Despite all its attempts to control the Arab educational apparatus in its administrative structure and educational programs and content, and despite its efforts to weaken the Arabic language as one of the components of the national identity, the State of Israel did not succeed in obliterating the Palestinian identity of the students or teachers, except for some individuals and sectors that opted for integration and Israelization. The nationalist Arab political movements and parties, Palestinian civil society organizations, and concerned researchers confronted, exposed, and strongly resisted these Zionist policies. In the process, some male and female teachers were dismissed from their jobs or blacklisted. They are not accepted or appointed in government teaching jobs even if there are vacancies. Private schools in the Palestinian cities played a leading role as they are somewhat free from the total control that the government imposed on official schools.
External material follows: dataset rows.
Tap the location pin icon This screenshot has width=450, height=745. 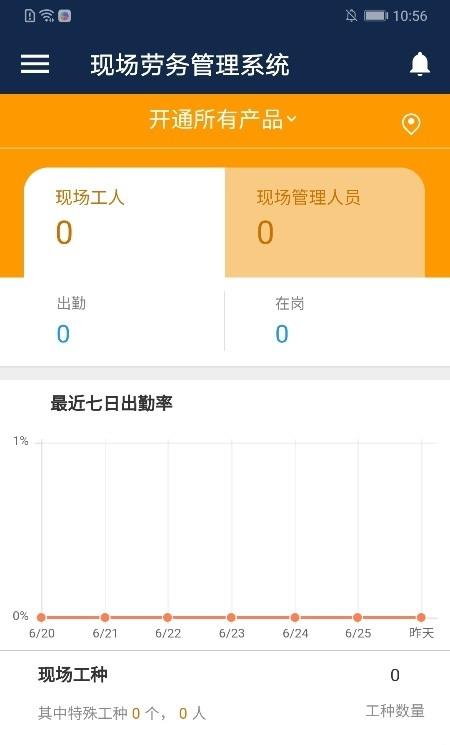coord(411,124)
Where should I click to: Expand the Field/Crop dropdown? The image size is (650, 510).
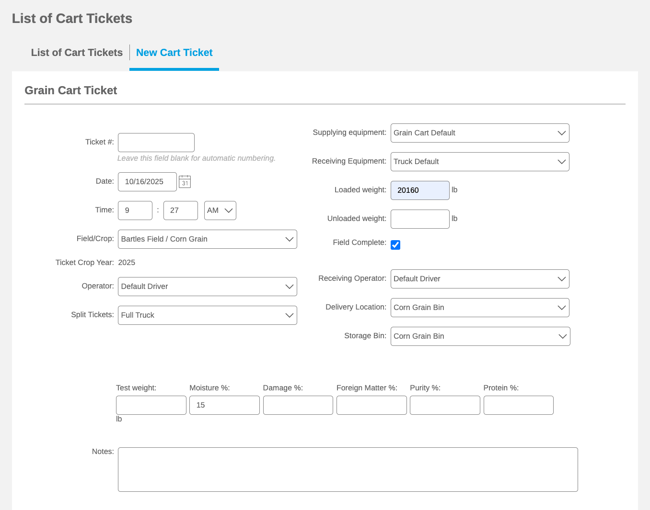[x=207, y=240]
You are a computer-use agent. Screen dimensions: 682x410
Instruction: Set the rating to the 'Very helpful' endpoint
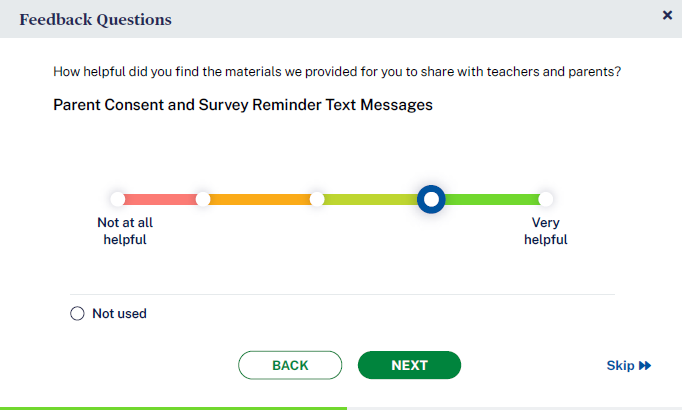(x=545, y=199)
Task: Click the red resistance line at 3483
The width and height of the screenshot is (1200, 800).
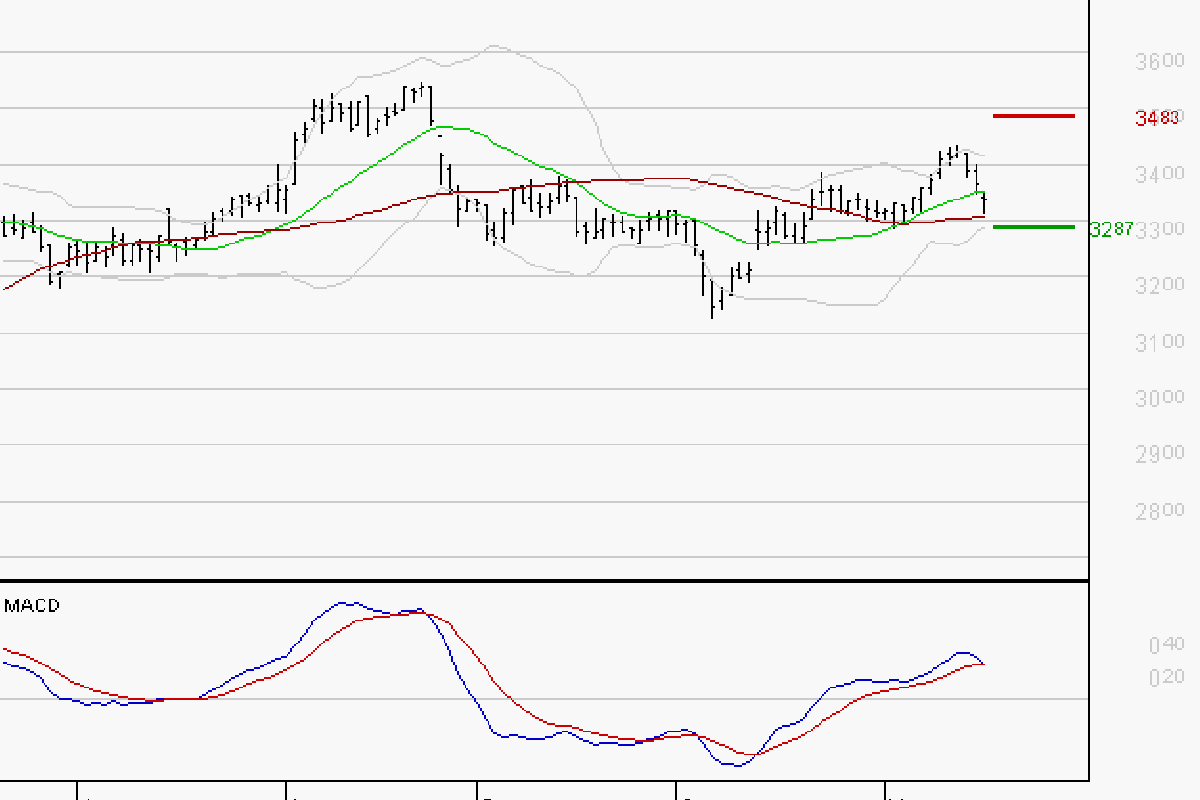Action: [x=1033, y=116]
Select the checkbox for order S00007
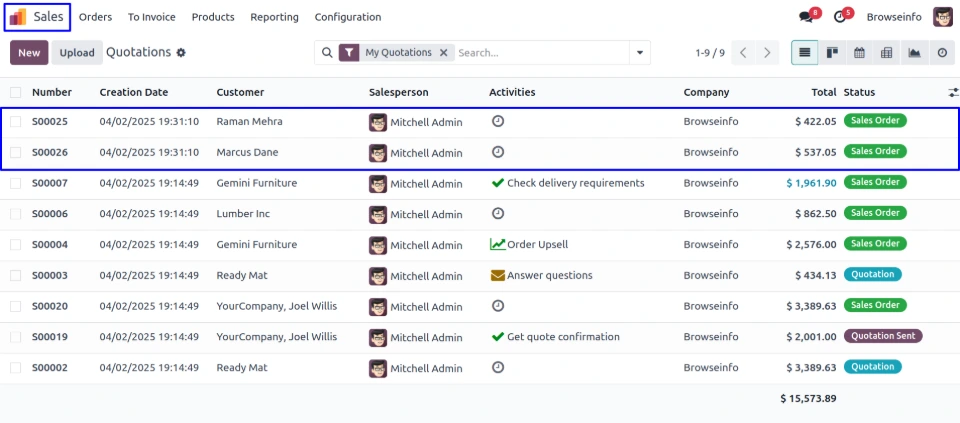 [x=16, y=184]
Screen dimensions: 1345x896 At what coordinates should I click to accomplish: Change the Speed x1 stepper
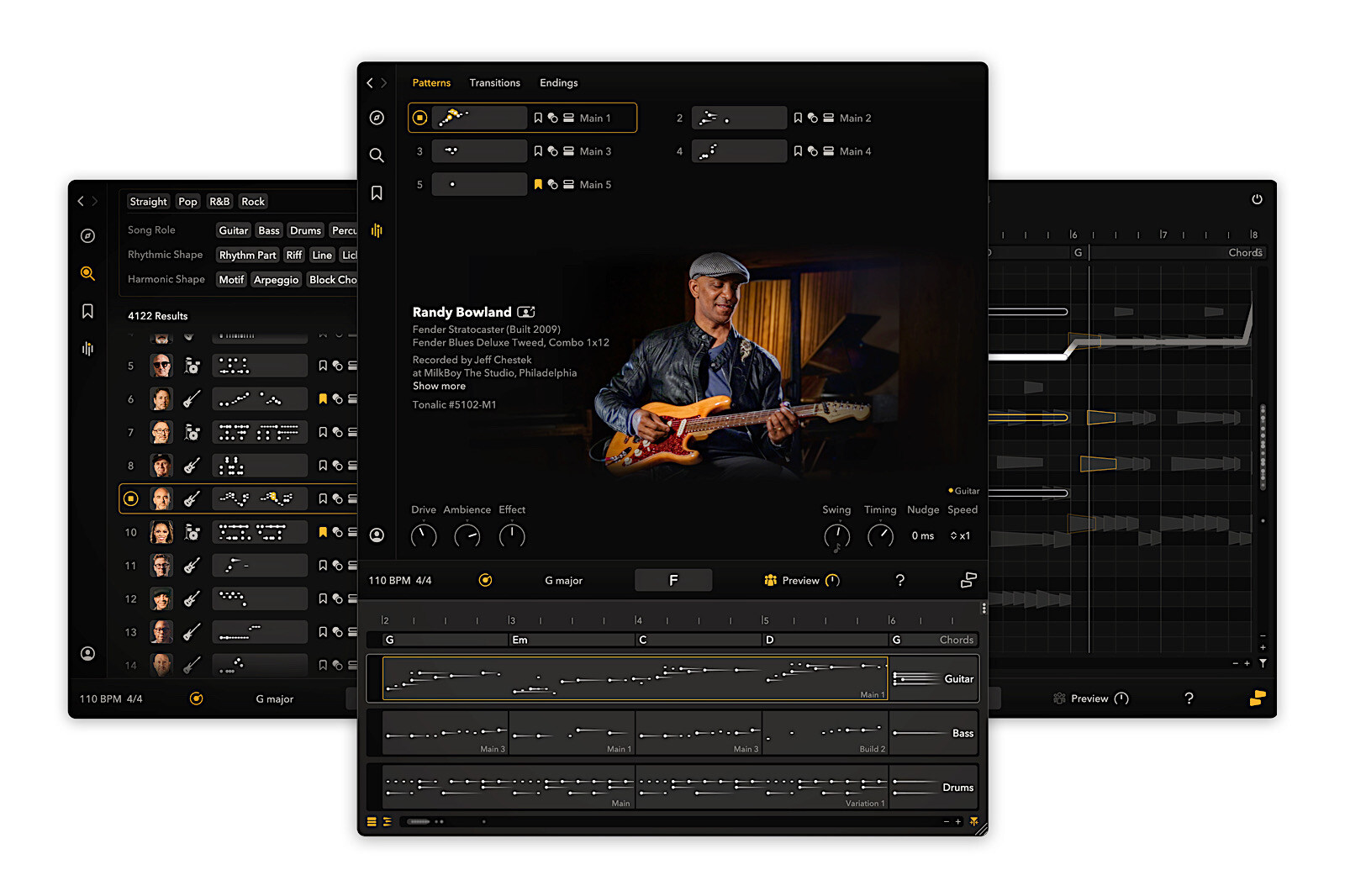click(960, 535)
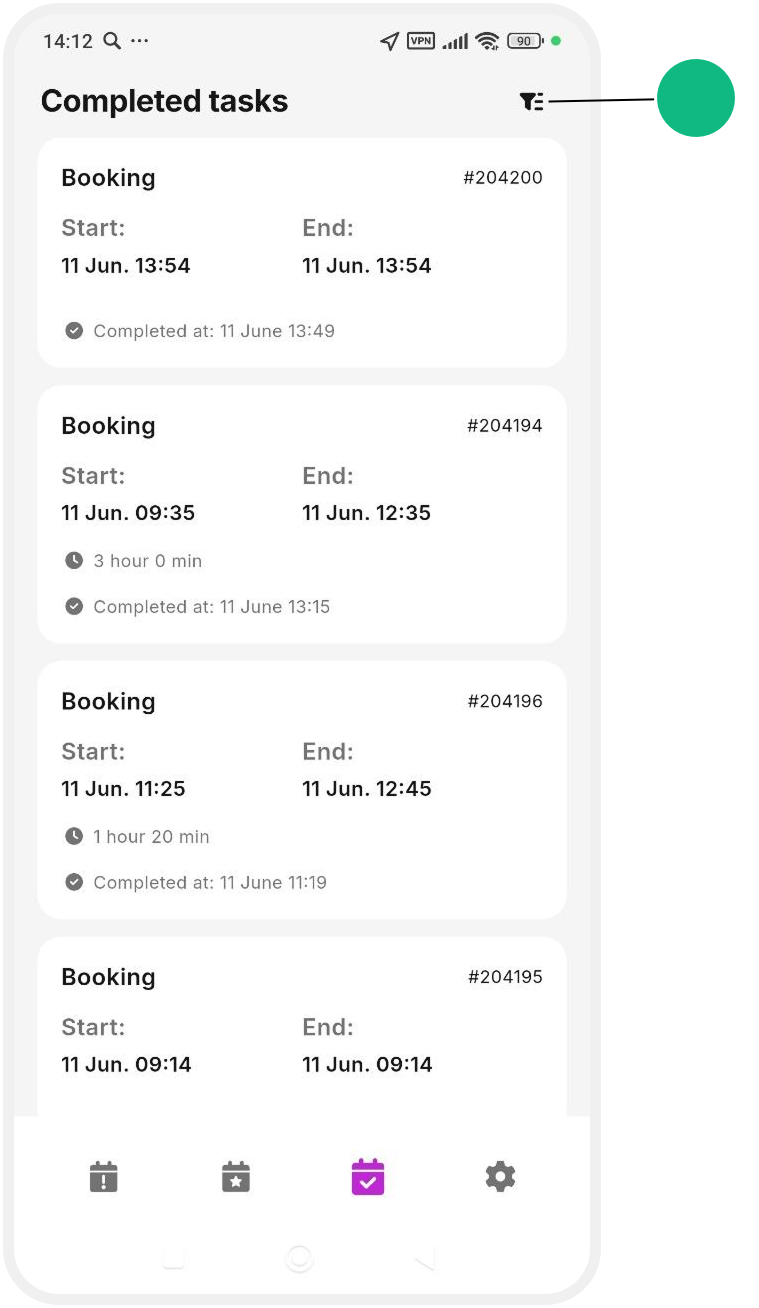Screen dimensions: 759x1308
Task: Tap the search icon in the status bar
Action: 112,41
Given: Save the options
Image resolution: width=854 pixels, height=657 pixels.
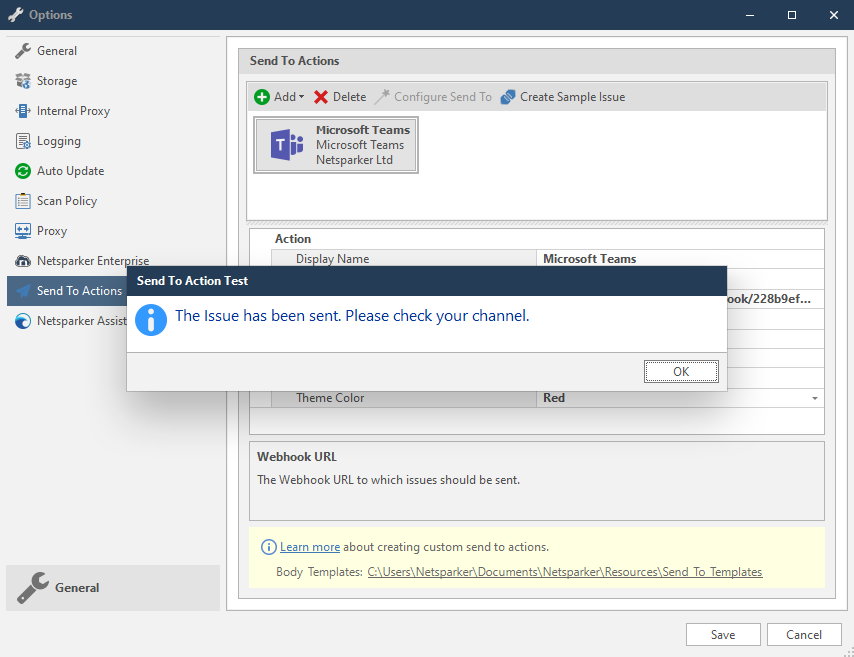Looking at the screenshot, I should [722, 634].
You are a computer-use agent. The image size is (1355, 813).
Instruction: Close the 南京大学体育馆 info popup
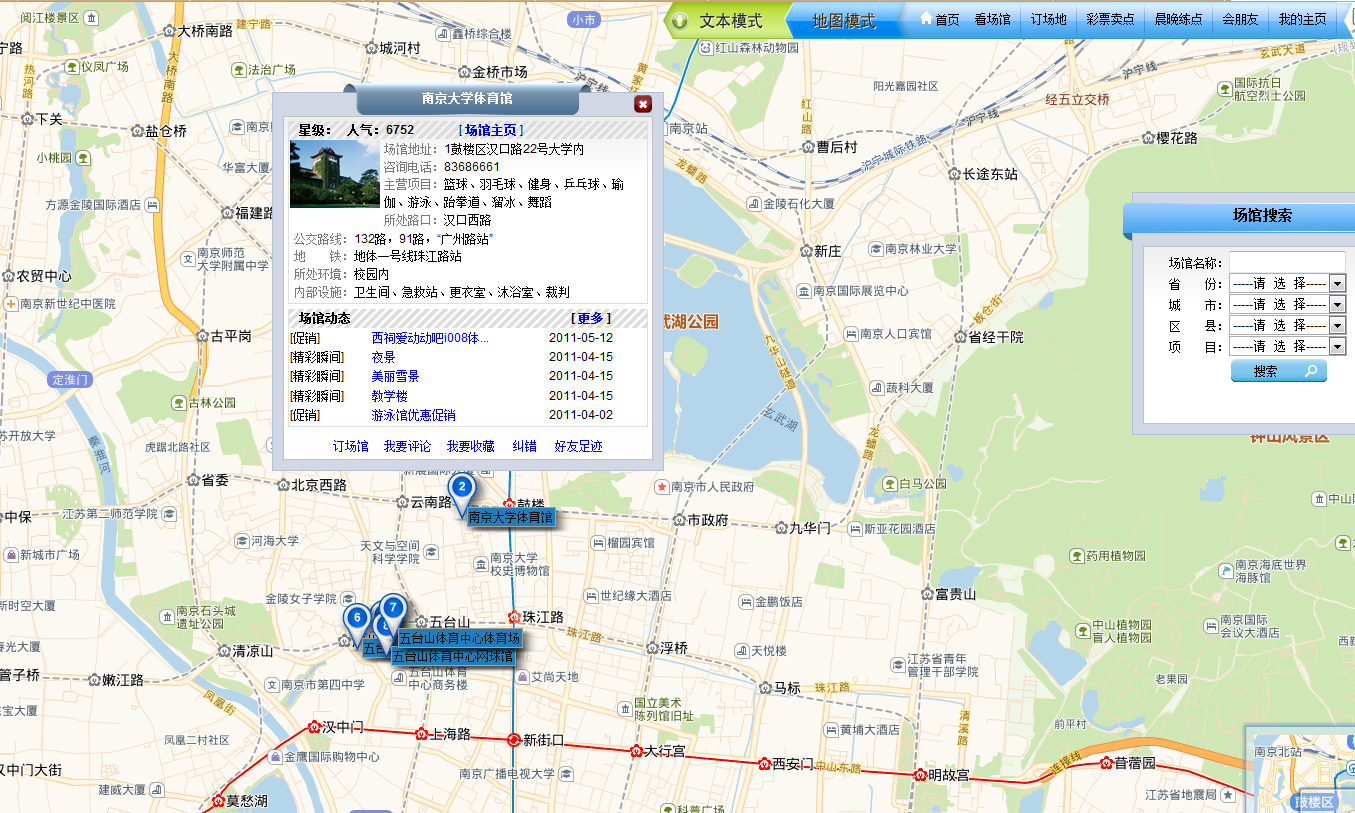[x=643, y=104]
The way Israel dealt with the Palestinians and their education proved that the educational apparatus is one of the biggest and most powerful tools that the ruling State uses to impose security control on its citizens and repress national minorities in it.

Realizing this fact and resisting this policy prevent the State from achieving its objectives or at least hinder their achievement. The Palestinians have no choice but to continue to resist these policies and work to expose them on the local and international levels and to change them. They must rightfully demand that the objectives of Arab education, including the teaching of Arabic, history, and geography, be reformulated; that the policies concerning the establishment, composition, and structure of educational committees be changed; that these committees be placed under Palestinian control; and that Arab education be independent.

Joint and solidarity work by the nationalist, civil, and party organizations prevents the State from realizing its objectives and implementing its Arab educational policies. The alternative educational models that some nationalist establishments are proposing today might be the ideal way to confront the governmental policies, and they might serve as an example for the Palestinians to emulate in all their places of residence.

Perhaps the ideal solution for the Palestinians lies in the establishment of a higher council for Palestinian education, consisting of representatives of all the Palestinian groups in the 1948 Palestine as well as in the West Bank, the Gaza Strip, and the diaspora, and assuming the mission of laying out a comprehensive vision on Palestinian education.






















Bibliography

In Arabic

Abu Saad, Ismail. (2006) "Arab educational curricula in Israel: a tool to make the Palestinian Arabs ignorant." Second Intellectual Forum. In: The Arabs in the Israeli literature and educational curricula. Prepared by Ismail Abu Saad, Sameer Mahameed, Ibrahim Abu Jaber, Saleh Ahmed. Published by the Center for Contemporary Studies, Umm al-Fahm pp 11-42.

Amara, Muhammad. (2002). "The linguistic fabric of the Palestinian minority in the Hebrew State." In: Language and identity in Israel. Issued by Madar-The Palestinian Council for Israeli Studies, Ramallah.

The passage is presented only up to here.